After the quieter holiday period, many organisations are now fully back at work. With that return often comes a familiar reality for medical device manufacturers: internal audits to plan and complete, and notified body audits on the horizon.
This is a natural point in the year where quality and regulatory teams take stock. Documentation is revisited, processes are tested, and readiness for external scrutiny becomes a priority. It is also an ideal moment to use internal audits not just as a regulatory obligation, but as a practical tool to strengthen your Quality Management System (QMS) and technical documentation.
At MDS, we are seeing a clear increase in audit activity across our client base, and internal audits are often the most effective first step in preparing for what comes next.
Internal audits are more than a regulatory requirement
Internal audits are, of course, a formal requirement under standards such as ISO 13485 and a key expectation under the EU MDR and IVDR. However, when approached correctly, they offer far more value than simple compliance.
A well-executed internal audit provides an independent, structured view of how your QMS and technical files function in practice. It helps confirm what is working well, highlights areas that need attention, and creates a controlled opportunity to address gaps before they are identified by a notified body or competent authority.

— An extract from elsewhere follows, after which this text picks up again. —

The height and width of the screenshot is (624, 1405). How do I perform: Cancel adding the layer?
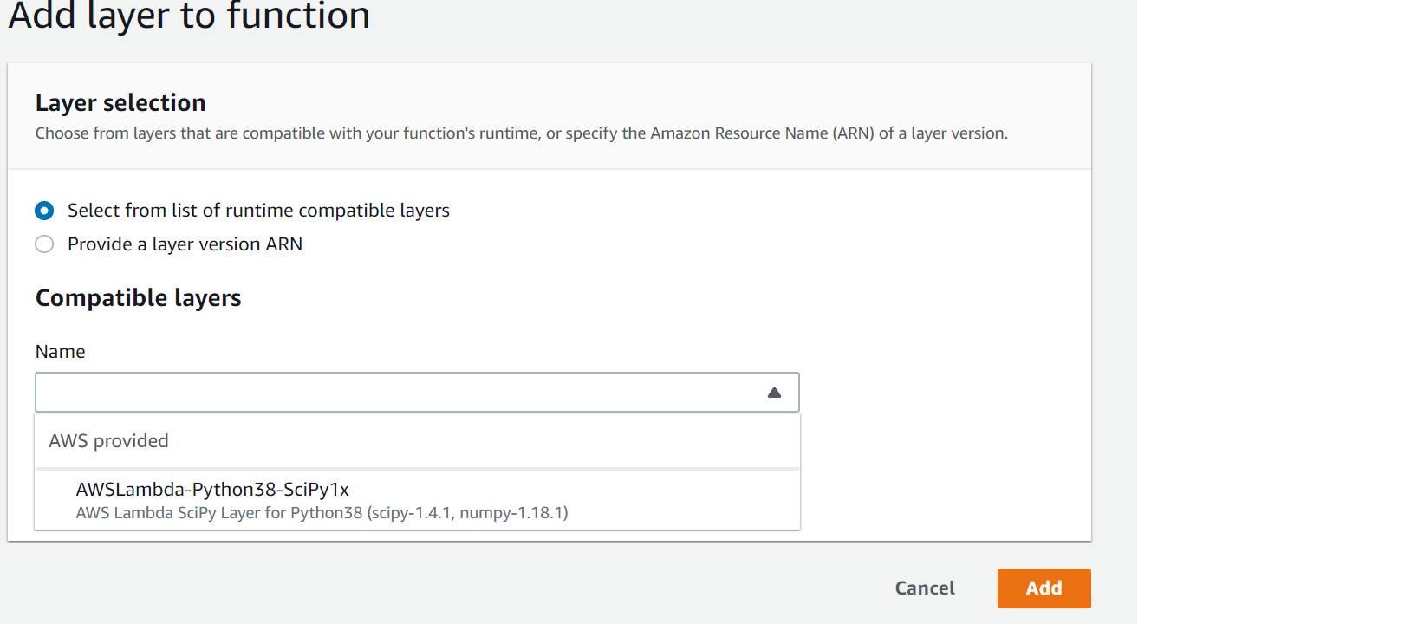coord(925,588)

Rather than being a box-ticking exercise, internal audits can act as a strategic health check for your organisation.
Preparing for notified body audits with fewer surprises
Notified body audits are increasingly detailed, risk-based, and documentation-driven. Expectations around traceability, consistency, and lifecycle thinking continue to grow, particularly under MDR and IVDR.
Internal audits allow organisations to test their readiness under realistic conditions. They help identify issues related to document control, risk management, clinical evaluation, post-market surveillance, and process implementation while there is still time to act.

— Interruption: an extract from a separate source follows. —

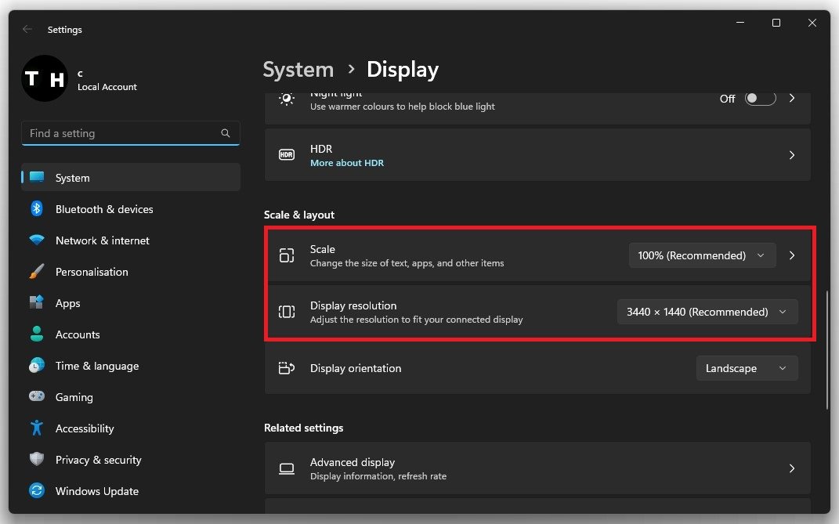Click the Bluetooth & devices icon
Screen dimensions: 839x524
(x=37, y=209)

Addressing findings internally is significantly more manageable than responding to non-conformities raised during an external audit. It also supports more confident, structured interactions with notified bodies.
What an effective internal audit should cover
An internal audit should provide a holistic view of your system, not just isolated checks. At MDS, our audits are designed to assess both compliance and effectiveness, with a focus on real-world application.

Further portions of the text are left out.